We live in the age of digital transformation. Almost everything in human life is affected by it. The dynamics of development are breathtaking. By creating a digital world, we have created a new world which is hard to resist. In the digital age, there are undreamt-of possibilities. However, we do not need to be skeptical of technological progress to have reasons for considering digital transformation one of the biggest challenges of our time. We need to shape it, remaining critical observers of developments by asking what it means to live a life in the digital age.
Modern telescopes allow us to have stunning impressions of the universe in which billions of galaxies, even more suns and numerous planets exist. Planet Earth has become quite ordinary. Do we need to feel small and irrelevant, though, in the face of such grandeur? And is it not a misunderstanding of the progress made in cosmology, if this progress makes us lose respect for nature without which life is inconceivable? It cannot be wrong to view our planet in the context of cosmic dimensions, even less so if our new understanding of the universe motivates us to understand more of Planet Earth itself.
Some love it, others see dangers once people start to employ the term ‘home’ (Heimat). The same is also true for the concept of globalization which has ceased to be widely accepted as promising. However, there is no reason to deny oneself the right to a rational discourse on home and globalization. Given that majorities find the concept of being at home somewhere an important aspect of life, societies should at least be ready to debate the meaning of home in public discourses.
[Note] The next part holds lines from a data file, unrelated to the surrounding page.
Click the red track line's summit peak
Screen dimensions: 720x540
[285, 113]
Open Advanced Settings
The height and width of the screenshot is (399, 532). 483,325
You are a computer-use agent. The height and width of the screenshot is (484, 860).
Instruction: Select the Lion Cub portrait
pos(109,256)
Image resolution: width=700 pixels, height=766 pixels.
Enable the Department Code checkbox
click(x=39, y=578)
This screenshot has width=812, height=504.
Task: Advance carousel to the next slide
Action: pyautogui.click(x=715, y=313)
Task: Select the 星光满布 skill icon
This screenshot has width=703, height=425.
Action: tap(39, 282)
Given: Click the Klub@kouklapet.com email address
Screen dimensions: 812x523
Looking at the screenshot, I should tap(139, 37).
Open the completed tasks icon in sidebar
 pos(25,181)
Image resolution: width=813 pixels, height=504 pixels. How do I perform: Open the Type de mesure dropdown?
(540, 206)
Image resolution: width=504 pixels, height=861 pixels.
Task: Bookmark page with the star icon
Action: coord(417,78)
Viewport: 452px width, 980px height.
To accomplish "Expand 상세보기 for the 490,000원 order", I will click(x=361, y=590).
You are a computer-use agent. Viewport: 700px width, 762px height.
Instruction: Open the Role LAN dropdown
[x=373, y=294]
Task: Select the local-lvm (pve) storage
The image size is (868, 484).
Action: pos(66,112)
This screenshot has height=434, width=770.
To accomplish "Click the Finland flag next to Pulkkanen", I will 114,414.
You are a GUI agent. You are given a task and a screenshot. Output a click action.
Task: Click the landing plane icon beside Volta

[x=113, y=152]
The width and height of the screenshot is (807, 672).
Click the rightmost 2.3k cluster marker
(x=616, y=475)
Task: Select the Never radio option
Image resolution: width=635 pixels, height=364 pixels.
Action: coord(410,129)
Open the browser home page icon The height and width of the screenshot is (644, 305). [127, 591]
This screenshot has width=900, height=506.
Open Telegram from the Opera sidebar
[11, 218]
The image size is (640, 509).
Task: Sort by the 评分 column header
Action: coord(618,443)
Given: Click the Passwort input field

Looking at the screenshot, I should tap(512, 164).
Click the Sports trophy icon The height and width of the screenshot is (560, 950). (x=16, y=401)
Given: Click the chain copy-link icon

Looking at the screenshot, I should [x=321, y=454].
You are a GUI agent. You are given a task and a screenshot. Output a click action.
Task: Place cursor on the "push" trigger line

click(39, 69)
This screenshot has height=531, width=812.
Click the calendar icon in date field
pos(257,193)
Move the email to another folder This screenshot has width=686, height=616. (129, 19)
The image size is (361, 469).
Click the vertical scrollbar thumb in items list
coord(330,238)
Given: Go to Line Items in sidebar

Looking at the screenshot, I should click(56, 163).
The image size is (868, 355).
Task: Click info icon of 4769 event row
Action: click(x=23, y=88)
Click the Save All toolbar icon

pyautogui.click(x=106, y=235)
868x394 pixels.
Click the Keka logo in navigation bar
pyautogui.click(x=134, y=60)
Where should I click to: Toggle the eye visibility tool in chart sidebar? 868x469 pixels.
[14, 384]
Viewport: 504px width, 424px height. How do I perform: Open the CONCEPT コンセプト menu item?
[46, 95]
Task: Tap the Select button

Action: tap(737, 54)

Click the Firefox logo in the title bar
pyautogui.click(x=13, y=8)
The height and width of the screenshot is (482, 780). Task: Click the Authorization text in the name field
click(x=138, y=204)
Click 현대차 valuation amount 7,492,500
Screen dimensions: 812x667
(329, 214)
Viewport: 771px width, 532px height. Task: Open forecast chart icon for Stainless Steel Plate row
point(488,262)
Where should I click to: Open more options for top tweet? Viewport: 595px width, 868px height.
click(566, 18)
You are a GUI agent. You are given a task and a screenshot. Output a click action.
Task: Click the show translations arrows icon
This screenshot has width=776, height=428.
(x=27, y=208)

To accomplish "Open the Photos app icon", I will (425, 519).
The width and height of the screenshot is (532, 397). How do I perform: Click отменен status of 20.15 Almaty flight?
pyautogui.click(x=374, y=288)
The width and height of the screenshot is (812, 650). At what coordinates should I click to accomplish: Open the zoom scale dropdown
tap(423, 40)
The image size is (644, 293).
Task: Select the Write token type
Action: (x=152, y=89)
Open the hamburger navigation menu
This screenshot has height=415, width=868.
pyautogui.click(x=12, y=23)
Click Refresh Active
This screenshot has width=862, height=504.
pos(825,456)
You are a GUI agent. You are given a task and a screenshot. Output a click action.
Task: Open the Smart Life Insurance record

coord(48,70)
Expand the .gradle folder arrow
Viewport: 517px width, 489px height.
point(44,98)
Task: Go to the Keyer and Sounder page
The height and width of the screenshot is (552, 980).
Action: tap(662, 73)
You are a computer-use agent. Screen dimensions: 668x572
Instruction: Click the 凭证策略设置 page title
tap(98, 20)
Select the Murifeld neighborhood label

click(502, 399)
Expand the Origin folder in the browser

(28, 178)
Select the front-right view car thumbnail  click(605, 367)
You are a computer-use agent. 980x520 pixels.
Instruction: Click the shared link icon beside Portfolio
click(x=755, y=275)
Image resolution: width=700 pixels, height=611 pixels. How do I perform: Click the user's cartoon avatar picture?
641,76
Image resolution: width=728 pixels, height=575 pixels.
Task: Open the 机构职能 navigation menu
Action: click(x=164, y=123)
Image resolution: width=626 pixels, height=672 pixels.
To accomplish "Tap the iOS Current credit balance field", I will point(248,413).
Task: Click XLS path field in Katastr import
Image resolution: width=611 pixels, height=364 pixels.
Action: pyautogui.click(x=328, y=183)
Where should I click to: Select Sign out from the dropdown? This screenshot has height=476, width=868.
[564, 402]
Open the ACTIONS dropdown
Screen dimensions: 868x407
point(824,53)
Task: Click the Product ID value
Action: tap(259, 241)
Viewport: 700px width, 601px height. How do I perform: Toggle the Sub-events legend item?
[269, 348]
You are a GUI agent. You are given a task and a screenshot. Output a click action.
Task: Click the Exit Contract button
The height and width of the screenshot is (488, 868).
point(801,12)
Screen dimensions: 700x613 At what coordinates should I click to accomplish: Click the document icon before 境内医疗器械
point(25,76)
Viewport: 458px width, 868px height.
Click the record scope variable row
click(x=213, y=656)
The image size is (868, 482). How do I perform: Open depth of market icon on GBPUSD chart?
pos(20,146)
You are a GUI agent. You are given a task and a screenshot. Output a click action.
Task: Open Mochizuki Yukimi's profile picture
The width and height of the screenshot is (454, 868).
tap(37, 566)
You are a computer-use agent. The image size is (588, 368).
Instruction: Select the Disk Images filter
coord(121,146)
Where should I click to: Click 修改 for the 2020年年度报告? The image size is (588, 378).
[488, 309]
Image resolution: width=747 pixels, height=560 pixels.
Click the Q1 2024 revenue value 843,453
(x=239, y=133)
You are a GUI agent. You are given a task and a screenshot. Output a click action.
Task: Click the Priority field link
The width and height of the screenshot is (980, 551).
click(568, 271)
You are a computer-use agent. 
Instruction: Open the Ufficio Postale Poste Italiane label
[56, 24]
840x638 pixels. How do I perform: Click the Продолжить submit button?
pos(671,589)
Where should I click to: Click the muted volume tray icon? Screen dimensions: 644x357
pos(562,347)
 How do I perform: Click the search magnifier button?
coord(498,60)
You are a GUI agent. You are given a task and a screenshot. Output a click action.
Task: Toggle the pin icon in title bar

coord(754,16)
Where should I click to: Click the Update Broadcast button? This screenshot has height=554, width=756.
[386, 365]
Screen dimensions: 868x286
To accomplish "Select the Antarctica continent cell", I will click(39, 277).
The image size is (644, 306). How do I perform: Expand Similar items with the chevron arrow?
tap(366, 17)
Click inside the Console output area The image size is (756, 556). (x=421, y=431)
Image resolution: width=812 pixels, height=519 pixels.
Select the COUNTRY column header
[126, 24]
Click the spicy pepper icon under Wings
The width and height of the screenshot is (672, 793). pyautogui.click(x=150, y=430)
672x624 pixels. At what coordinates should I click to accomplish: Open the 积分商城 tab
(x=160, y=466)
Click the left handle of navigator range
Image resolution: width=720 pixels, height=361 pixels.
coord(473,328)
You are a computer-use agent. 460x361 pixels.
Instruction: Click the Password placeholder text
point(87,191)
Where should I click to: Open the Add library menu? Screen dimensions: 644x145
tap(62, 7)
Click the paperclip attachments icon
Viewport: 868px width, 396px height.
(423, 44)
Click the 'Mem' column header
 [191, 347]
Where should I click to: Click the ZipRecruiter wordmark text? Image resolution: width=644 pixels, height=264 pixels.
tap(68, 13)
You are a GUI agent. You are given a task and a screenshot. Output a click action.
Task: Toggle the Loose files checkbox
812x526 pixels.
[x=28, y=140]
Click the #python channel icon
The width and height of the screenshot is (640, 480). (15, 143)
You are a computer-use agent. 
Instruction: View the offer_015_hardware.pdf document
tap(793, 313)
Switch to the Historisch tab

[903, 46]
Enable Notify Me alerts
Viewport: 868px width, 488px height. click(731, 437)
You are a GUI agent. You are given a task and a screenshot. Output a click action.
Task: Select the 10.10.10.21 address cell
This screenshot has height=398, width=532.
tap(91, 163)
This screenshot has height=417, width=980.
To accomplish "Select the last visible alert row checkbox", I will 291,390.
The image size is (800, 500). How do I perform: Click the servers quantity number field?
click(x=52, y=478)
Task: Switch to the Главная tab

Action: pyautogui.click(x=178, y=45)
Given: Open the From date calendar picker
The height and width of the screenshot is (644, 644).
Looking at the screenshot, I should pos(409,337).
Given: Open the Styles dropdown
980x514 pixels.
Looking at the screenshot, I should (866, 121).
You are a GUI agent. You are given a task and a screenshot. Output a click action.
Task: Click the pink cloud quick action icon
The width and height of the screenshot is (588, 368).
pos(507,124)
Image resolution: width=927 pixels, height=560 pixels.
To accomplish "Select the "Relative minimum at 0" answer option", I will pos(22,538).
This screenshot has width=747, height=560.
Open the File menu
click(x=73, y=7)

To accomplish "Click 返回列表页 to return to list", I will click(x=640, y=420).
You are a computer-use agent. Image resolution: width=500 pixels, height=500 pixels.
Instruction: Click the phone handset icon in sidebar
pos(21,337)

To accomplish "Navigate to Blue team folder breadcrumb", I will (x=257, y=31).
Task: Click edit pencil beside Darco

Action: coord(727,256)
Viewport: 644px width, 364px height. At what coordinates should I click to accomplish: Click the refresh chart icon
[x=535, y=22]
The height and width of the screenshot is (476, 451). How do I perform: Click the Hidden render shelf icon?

Of course, the same is true with regard to globalization which needs to be dealt with both critically and unbiasedly.
Health is both freedom from impediment, namely disorder and illness, and being at liberty to act. We tend to understand the importance of health only when it is lost. For this reason, the question arises as to the kind of status health can have as long as it comes naturally to us in our everyday lives. Moreover, happiness is something we can make the subject of reflection since happiness does not require us to live a life absent of unhappiness. We should start to reflect on health and happiness before we feel forced to do so.
Following the Age of Enlightenment in the 18th century, the sciences began upon their triumphal advance. Such a historical view, however, neglects the fact that the principles of enlightenment and science are worshiped only by those who believe in them. Religious world views still shape the conditions of private lives; they establish public expectations and sometimes skepticism towards the sciences. Conversely, scientific insights shake the articles of faith and offer reasons to view things differently. How do we deal with this tension between religion and science?
Physics tells us that time is relative and, as a dimension, intrinsically connected with space. The distinction between a past, a present, and a future is meaningless from such a perspective. While such an understanding enriches our physical approach to the universe, the question arises as to what is left then for an ethical understanding of time. There is indeed a connection between how we conceive of time in our everyday lives and how we conduct our lives. The question of what time is becomes something ethical, when we inquire about the connection between time and life. Whoever doubts the meaningfulness of such an approach, ought to be open at least to the question of why we should not cultivate the ethical understanding of time.
Politics is the process of shaping human coexistence. In democracies, we are used to the idea that the responsibility for this lies with political parties. While a political system provides a legal framework for private and public affairs, citizens are nonetheless required to contribute to making coexistence and communal life possible. It is certainly important to ask to which degree we must responsibly play our roles as members of a political community. If democracy presupposes a political culture, we need to understand what such a political culture is and how we can keep it alive.
We feel entitled to distinguish between being lonely and being alone. Not everyone who is lonely is alone. And not everyone who is alone will feel lonely. From such a perspective, being alone is nothing bad, whereas being lonely appears to be depressing. From a societal point of view, though, being alone also appears to be depressing, given that societal life means being together with others. However, are we really to leave our understanding of being alone to such a societal perspective? And should we not cultivate being together with others as well as being alone?
This squirrel has achieved everything it has dreamt of. It can even sit without a chair when it wants to enjoy the view. Obviously, this squirrel has managed to lead a quite successful life. Bildung (i.e. humanistic formation, cultivation, and development) and career, though, did not play a role here. We humans do not have it as easy as the squirrel. What, for example, is Bildung when faced with a working life that requires us to specialize? And what are education and professional training, if one’s profession cannot be one’s calling in each and every case? Moreover, in the digital age we need to understand and master a new job market.
The question of who we are is a basic question of human life. We can broadly ask this question with regard to mankind, even though identity is also the identity of individuals: who or what am I? Once we understand identity from this point of view, we can debate the connection between identity and responsibility: in which sense do we need to have an identity in order to be capable of being responsible and acting responsibly? And is it not also true that we are responsible for our identity? Indeed, we should not presuppose that identity is always a given. It is at least worth reflecting on identity as something we are responsible for.